═══ Dataset records

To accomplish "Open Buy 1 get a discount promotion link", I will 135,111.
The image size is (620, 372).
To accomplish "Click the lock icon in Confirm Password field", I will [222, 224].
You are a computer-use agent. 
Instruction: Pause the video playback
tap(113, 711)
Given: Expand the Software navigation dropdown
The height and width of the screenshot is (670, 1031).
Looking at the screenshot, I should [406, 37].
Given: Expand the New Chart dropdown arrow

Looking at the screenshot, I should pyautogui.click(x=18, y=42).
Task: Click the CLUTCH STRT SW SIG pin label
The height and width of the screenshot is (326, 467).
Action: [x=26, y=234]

══════
═══ Dataset records

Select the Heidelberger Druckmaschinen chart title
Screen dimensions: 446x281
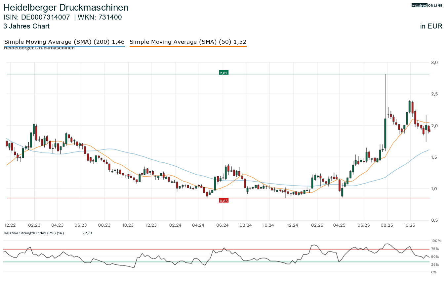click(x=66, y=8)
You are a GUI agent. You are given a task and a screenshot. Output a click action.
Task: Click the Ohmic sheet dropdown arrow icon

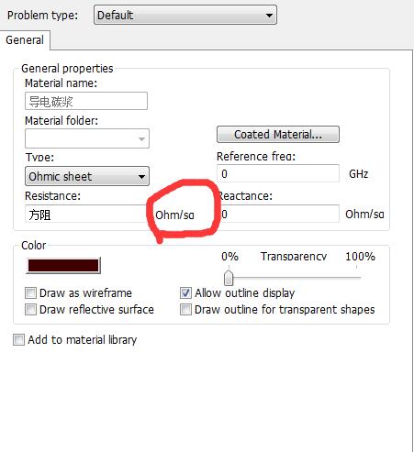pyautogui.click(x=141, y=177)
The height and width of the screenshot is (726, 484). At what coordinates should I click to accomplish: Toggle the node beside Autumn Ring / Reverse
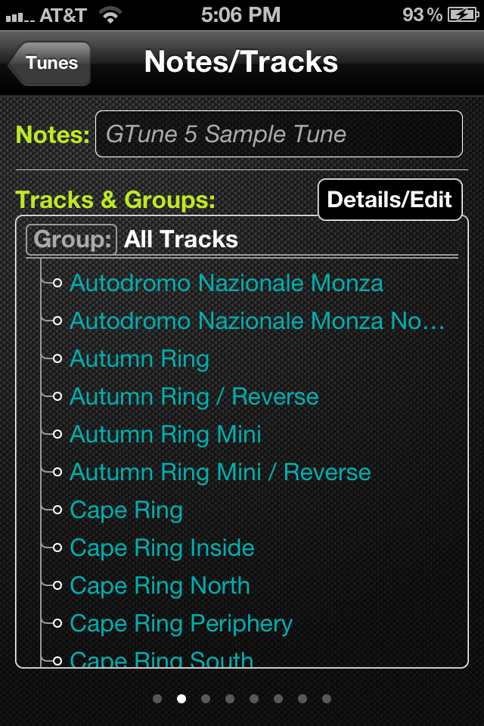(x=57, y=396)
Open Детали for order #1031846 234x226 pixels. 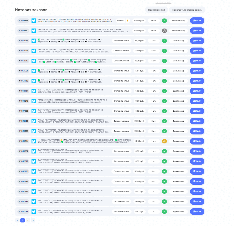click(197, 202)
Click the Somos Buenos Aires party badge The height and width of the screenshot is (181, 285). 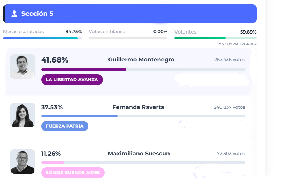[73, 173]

══════

| Job |
Take the part of the material that opens with the line containing "I will 135,111." and closes with the line containing "tap(113, 711)", switch "accomplish" to "complete", and write out only those lines with nothing else altered.

| Written reply |
To complete "Open Buy 1 get a discount promotion link", I will 135,111.
The image size is (620, 372).
To complete "Click the lock icon in Confirm Password field", I will [222, 224].
You are a computer-use agent. 
Instruction: Pause the video playback
tap(113, 711)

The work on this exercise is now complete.